Location
- Conybere Street Highgate Birmingham, West Midlands, B12 0YH England
- Coordinates: 52°28′00″N 1°53′25″W﻿ / ﻿52.46673°N 1.89023°W

Information
- Type: Academy
- Religious affiliation: Church of England
- Local authority: Birmingham
- Department for Education URN: 135970 Tables
- Ofsted: Reports
- Gender: Mixed
- Age: 11 to 18
- Website: http://arkstalbans.org/

= Ark St Alban's Academy =

Ark St Alban's Academy is a mixed secondary school and sixth form located in the Highgate area of Birmingham, West Midlands, England.

Previously administered by Birmingham City Council, the school converted to academy status on 1 September 2009. Ark St Alban's Academy is sponsored by Ark and the Church of England Diocese of Birmingham. The school also maintains links with the Parish of St Alban the Martyr, Birmingham.
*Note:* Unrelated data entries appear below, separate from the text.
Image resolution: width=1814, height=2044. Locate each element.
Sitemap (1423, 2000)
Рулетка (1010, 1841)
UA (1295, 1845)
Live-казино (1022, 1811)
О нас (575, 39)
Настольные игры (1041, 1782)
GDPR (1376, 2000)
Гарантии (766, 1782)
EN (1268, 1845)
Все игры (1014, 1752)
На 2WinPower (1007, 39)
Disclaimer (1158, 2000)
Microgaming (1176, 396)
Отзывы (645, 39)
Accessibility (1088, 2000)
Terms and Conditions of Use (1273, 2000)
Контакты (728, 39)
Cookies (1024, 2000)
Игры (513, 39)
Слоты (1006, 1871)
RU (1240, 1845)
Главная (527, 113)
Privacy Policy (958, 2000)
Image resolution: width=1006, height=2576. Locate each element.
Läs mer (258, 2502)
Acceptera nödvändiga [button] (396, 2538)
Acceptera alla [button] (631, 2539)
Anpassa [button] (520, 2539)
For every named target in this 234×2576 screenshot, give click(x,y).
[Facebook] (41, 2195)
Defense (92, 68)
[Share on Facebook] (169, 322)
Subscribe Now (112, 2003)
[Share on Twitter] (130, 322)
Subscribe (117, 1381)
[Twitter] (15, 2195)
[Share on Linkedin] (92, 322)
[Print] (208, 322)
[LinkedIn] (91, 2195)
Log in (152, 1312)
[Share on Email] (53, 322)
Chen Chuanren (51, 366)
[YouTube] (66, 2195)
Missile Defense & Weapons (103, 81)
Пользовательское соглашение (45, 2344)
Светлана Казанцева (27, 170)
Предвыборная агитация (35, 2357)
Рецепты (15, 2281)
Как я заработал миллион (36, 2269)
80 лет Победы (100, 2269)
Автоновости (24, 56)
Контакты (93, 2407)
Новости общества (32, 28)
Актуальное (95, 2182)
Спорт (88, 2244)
Ark St Alban's Academy offers GCSEs and Cambridge Nationals as programmes of study for pupils, while students in the sixth form (which opened in 2013) have the option to study from a range of A-levels. The school also has specialisms in mathematics and engineering.

== History ==
The original school was founded in 1871 by brothers, James and Thomas Pollock, Christian missionaries in the Anglo-Catholic tradition from the Isle of Man. The new school opened in 2009.